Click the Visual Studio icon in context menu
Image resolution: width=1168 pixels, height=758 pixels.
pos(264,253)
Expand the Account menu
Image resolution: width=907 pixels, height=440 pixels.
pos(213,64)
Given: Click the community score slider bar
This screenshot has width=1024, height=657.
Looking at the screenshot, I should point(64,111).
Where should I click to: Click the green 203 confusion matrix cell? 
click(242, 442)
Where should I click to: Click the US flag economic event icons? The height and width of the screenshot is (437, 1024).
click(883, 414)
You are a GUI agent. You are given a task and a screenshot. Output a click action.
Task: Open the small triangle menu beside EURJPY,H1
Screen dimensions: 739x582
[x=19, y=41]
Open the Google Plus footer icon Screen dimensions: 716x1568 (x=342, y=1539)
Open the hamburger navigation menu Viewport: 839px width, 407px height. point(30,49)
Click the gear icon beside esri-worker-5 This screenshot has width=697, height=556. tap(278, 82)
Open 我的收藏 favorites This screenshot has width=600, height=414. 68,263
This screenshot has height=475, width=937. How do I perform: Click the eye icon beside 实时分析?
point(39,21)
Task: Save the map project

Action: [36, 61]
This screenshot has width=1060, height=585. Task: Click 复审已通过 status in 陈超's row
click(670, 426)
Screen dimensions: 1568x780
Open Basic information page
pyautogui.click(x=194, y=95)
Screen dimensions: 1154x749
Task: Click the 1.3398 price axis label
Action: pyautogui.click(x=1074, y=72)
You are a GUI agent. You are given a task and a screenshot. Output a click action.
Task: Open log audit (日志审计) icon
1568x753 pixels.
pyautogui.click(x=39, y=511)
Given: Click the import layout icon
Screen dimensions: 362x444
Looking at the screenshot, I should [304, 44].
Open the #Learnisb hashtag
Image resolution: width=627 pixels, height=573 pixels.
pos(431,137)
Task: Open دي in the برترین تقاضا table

• What to work on:
Repeat the data in full, exactly as supplied.

• Task response:
Click the Visual Studio icon in context menu
Image resolution: width=1168 pixels, height=758 pixels.
pos(264,253)
Expand the Account menu
Image resolution: width=907 pixels, height=440 pixels.
pos(213,64)
Given: Click the community score slider bar
This screenshot has width=1024, height=657.
Looking at the screenshot, I should point(64,111).
Where should I click to: Click the green 203 confusion matrix cell? 
click(242, 442)
Where should I click to: Click the US flag economic event icons? The height and width of the screenshot is (437, 1024).
click(883, 414)
You are a GUI agent. You are given a task and a screenshot. Output a click action.
Task: Open the small triangle menu beside EURJPY,H1
Screen dimensions: 739x582
[x=19, y=41]
Open the Google Plus footer icon Screen dimensions: 716x1568 (x=342, y=1539)
Open the hamburger navigation menu Viewport: 839px width, 407px height. point(30,49)
Click the gear icon beside esri-worker-5 This screenshot has width=697, height=556. tap(278, 82)
Open 我的收藏 favorites This screenshot has width=600, height=414. 68,263
This screenshot has height=475, width=937. How do I perform: Click the eye icon beside 实时分析?
point(39,21)
Task: Save the map project

Action: [36, 61]
This screenshot has width=1060, height=585. Task: Click 复审已通过 status in 陈超's row
click(670, 426)
Screen dimensions: 1568x780
Open Basic information page
pyautogui.click(x=194, y=95)
Screen dimensions: 1154x749
Task: Click the 1.3398 price axis label
Action: pyautogui.click(x=1074, y=72)
You are a GUI agent. You are given a task and a screenshot. Output a click action.
Task: Open log audit (日志审计) icon
1568x753 pixels.
pyautogui.click(x=39, y=511)
Given: Click the import layout icon
Screen dimensions: 362x444
Looking at the screenshot, I should [304, 44].
Open the #Learnisb hashtag
Image resolution: width=627 pixels, height=573 pixels.
pos(431,137)
Task: Open دي in the برترین تقاضا table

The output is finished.